- _CHALLENGE_
Copy out the data from the line that has "Veiligheid (119, 885)" through the line that has "게시판 (493, 297)", requests included, and shift every coordinate in the answers up by 17.

- _RECORDED DATA_
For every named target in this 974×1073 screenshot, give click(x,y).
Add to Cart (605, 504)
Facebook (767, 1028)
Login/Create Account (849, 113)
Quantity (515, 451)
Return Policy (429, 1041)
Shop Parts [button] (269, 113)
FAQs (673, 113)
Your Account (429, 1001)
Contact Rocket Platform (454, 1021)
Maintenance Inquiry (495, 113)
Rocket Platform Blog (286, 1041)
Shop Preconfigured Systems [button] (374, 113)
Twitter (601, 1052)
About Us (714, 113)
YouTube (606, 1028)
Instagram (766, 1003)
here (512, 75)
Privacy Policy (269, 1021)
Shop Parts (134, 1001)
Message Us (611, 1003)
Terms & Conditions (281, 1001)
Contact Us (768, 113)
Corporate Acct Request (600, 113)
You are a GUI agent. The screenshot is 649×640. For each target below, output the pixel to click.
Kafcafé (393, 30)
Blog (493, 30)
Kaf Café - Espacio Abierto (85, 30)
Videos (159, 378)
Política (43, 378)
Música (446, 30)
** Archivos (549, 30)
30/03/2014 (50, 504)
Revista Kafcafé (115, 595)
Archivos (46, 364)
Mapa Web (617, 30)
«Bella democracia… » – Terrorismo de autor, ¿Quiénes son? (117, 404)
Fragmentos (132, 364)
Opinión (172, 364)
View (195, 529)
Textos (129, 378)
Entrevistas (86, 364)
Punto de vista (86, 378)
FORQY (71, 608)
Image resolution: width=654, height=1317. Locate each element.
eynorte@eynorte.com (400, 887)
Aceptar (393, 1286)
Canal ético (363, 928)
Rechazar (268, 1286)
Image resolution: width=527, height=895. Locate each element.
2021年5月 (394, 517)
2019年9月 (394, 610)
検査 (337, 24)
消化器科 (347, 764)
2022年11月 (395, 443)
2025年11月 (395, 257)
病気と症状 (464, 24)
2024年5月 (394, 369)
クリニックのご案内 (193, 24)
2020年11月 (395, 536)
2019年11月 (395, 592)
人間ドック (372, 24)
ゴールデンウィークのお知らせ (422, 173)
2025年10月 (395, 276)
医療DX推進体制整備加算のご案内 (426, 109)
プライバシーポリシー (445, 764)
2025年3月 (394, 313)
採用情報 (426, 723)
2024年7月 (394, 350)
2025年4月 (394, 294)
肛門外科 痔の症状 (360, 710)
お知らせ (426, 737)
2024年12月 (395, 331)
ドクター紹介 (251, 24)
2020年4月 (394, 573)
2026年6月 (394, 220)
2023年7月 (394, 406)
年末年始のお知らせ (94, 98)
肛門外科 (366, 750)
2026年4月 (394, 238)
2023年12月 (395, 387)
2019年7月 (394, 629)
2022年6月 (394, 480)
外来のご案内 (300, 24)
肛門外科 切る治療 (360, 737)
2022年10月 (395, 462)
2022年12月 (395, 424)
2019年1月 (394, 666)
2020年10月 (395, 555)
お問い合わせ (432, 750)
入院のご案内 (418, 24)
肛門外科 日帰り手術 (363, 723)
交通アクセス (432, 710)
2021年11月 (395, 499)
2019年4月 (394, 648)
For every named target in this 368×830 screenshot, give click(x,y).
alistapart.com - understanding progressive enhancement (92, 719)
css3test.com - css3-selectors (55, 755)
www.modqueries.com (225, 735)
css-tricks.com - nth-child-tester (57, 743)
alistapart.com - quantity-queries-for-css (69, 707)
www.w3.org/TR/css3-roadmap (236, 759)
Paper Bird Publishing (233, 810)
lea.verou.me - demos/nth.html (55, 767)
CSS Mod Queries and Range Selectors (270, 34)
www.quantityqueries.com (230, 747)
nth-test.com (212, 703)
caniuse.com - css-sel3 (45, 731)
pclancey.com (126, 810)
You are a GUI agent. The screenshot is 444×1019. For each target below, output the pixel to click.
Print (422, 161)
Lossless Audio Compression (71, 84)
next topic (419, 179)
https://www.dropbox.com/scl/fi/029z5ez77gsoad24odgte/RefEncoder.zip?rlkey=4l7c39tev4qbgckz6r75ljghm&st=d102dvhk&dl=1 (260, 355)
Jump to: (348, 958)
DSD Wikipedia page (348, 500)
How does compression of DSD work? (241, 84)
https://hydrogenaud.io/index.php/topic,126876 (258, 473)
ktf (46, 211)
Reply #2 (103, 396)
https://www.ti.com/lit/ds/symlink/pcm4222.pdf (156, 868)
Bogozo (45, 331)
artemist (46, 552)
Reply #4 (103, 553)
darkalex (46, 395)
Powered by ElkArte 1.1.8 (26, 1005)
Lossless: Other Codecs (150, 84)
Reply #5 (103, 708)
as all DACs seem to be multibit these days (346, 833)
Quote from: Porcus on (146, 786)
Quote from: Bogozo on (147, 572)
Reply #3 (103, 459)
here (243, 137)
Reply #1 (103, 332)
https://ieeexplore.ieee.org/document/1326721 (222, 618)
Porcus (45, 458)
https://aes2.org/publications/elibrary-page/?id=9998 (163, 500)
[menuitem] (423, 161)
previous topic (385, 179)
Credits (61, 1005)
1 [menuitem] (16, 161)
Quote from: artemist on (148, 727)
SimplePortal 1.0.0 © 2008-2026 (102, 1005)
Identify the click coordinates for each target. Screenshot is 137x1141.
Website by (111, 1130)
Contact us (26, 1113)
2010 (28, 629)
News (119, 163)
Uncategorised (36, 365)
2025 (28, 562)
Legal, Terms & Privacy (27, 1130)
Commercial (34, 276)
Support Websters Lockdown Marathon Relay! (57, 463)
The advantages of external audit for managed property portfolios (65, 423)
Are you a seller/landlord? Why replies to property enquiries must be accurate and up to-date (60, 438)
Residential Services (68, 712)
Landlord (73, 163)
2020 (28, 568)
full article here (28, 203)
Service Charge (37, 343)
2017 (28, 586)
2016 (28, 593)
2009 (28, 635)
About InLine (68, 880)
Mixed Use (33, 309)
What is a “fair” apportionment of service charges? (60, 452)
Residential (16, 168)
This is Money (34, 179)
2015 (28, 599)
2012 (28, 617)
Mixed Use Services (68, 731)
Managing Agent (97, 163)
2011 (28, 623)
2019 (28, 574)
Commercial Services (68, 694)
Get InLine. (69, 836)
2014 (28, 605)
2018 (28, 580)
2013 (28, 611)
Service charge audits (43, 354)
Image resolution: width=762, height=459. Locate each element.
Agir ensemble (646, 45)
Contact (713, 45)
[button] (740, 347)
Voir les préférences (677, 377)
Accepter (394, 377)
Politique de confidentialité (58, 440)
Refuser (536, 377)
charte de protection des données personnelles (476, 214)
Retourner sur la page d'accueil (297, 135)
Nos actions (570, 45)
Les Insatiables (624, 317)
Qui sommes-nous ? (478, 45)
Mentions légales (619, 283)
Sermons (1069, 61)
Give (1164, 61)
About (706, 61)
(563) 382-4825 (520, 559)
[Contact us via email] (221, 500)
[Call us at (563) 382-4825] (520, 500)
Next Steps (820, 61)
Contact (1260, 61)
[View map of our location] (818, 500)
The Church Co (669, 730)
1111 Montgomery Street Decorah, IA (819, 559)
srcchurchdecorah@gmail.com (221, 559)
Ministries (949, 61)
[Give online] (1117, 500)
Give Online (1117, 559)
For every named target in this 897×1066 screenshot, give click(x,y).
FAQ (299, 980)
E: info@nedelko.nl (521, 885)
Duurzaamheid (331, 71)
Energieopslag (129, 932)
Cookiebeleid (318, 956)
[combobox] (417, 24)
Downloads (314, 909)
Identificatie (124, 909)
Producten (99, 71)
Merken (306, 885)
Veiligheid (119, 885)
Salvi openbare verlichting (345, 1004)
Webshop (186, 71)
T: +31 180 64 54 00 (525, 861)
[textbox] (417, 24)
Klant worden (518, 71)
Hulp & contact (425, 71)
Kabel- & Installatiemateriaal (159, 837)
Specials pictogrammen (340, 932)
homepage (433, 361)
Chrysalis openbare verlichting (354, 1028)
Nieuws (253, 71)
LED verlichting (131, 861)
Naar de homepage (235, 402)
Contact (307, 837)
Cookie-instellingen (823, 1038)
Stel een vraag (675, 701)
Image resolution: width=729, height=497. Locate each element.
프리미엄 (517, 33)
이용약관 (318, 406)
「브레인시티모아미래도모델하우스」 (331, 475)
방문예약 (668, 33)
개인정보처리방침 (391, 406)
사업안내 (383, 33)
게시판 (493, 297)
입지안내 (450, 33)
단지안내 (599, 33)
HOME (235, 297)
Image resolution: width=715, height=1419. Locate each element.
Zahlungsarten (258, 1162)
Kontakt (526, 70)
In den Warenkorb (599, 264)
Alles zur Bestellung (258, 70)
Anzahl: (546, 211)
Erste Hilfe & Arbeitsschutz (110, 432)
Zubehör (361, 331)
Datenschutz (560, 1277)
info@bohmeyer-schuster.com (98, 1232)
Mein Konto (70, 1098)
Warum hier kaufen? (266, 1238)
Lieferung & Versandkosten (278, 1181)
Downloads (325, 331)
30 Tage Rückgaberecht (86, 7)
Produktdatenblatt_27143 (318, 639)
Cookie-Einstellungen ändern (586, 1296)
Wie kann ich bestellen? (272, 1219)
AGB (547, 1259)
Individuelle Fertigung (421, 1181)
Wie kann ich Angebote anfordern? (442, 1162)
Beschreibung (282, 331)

- _THE SOLUTION_
Veiligheid (136, 902)
Salvi openbare verlichting (362, 1021)
Webshop (203, 88)
T: +31 180 64 54 00 (542, 878)
[textbox] (434, 41)
Klant worden (535, 88)
Hulp & contact (442, 88)
Kabel- & Installatiemateriaal (176, 854)
Specials pictogrammen (357, 949)
homepage (450, 378)
Chrysalis openbare verlichting (371, 1045)
Nieuws (270, 88)
LED verlichting (148, 878)
Naar de homepage (252, 419)
Contact (324, 854)
Cookie-instellingen (840, 1055)
Stel een vraag (692, 718)
Image resolution: width=729, height=497. Locate each element.
프리미엄 (534, 50)
이용약관 (335, 423)
「브레인시티모아미래도모델하우스」 (348, 492)
방문예약 (685, 50)
개인정보처리방침 (408, 423)
사업안내 (400, 50)
게시판 (510, 314)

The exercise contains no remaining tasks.